Alpine Pork has space for around 4,200 pigs and leases that space to a local producer. After buying the farm, Kober and his wife considered purchasing solar panels to help produce energy for the farm, but they were too expensive at that time.
“My wife and I have a sustainable mindset,” said Kober. “We've always recycled because we don't understand if you can reuse something why you would put it in the landfill. We feel kind of the same way about energy. Why should we be digging coal and bringing it by train loads to the coal plant when we could use solar and wind.”
Over time, solar panel prices dropped, and the cost made more sense for the business. After researching different programs available to help pay for solar on his farm, Kober eventually applied for a USDA Rural Development Rural Energy for America Program grant to help pay for a solar array to generate 70 percent of the farm’s energy.

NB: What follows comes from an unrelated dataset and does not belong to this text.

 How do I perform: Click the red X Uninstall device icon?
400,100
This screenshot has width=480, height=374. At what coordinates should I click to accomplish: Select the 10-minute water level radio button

“I wouldn't have been able to do that if I didn't get the REAP grant,” said Kober. “I would not have been able to pay for it in the five years that I have left at the farm.”
Kober plans to sell the farm in a few years when he retires and shared he wouldn’t be surprised if one of his cousins wanted to purchase the farm and keep it in the family. Until then, he can enjoy everything he loves about farming, including the benefits of his new solar panels.
The new solar array at Alpine Pork not only saves money on energy expenses, but Kober shared he believes the solar panels also help the environment and create a more energy secure future for the farm. He lives near a large coal power plant that creates dust that settles on his outside furniture.
“There're supposed to be closing the coal plant a little less than a year from now, and that's still their biggest plant in the state,” said Kober. “Nobody quite knows where that power's going to come from in the future.”
One thing for sure for Alpine Pork in the future, part of its energy will come from the Michigan sunshine.